Saved entries:

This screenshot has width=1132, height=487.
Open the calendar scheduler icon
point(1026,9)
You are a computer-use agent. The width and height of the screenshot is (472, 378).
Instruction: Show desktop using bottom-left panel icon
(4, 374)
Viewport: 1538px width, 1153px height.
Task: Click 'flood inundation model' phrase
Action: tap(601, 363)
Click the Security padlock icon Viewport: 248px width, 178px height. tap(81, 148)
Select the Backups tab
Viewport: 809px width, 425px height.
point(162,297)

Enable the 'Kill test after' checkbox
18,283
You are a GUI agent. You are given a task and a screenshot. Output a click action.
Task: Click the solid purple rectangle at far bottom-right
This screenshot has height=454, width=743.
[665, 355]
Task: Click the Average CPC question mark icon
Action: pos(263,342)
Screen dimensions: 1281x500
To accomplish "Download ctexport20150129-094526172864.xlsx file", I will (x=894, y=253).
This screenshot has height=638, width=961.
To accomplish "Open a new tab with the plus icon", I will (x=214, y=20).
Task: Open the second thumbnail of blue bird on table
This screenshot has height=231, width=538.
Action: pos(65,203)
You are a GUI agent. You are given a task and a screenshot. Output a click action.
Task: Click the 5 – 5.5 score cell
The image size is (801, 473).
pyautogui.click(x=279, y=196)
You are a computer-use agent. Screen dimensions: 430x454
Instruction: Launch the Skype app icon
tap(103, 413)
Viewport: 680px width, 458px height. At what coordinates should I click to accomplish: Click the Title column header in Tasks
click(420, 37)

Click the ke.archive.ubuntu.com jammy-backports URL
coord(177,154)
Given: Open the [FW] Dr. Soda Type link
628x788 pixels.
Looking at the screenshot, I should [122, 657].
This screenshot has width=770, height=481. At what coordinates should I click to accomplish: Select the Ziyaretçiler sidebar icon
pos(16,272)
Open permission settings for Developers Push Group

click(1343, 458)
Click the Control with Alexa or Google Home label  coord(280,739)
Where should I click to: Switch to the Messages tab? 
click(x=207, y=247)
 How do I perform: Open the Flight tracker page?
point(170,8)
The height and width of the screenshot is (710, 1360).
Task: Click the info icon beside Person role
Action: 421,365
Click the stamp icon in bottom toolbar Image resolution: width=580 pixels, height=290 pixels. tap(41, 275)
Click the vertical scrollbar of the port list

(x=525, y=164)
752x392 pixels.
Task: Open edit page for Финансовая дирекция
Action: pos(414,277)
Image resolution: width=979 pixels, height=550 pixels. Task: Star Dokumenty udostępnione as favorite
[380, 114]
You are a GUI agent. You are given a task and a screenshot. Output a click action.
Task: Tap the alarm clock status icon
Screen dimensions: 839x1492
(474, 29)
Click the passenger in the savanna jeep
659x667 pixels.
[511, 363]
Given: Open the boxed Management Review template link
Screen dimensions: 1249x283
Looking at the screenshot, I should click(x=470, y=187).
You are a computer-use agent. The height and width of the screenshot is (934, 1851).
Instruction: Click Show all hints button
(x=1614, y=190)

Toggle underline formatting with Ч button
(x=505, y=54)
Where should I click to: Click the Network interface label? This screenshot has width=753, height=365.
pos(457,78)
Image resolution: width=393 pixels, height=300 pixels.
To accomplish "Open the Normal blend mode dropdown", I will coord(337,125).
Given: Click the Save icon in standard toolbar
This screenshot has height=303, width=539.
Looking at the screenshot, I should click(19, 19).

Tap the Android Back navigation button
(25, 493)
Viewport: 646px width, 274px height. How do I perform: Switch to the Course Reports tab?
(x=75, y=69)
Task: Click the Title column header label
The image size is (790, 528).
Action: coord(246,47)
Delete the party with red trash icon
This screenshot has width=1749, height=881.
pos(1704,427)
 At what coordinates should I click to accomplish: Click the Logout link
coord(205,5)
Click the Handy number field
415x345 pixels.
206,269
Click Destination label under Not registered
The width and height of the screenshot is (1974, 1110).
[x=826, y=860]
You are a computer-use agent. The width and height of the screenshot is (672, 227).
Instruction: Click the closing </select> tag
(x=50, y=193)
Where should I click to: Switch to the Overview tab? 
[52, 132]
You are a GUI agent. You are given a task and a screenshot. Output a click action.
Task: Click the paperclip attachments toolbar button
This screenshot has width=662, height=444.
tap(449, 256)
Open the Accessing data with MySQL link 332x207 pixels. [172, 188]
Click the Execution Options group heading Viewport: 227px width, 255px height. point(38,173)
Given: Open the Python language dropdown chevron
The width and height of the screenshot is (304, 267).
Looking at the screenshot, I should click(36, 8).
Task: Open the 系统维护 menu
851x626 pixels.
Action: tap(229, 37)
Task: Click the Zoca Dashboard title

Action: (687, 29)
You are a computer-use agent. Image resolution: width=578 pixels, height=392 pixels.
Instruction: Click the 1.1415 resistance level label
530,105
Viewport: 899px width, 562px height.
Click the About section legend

- [GOAL OF THE EXERCISE]: Each line from the one that holds "Task: Open the 系统维护 menu" to the end of the records above should be transcribed exactly, both ends included.

- [EXERCISE RESPONSE]:
Task: Open the 系统维护 menu
851x626 pixels.
Action: tap(229, 37)
Task: Click the Zoca Dashboard title

Action: (687, 29)
You are a computer-use agent. Image resolution: width=578 pixels, height=392 pixels.
Instruction: Click the 1.1415 resistance level label
530,105
Viewport: 899px width, 562px height.
Click the About section legend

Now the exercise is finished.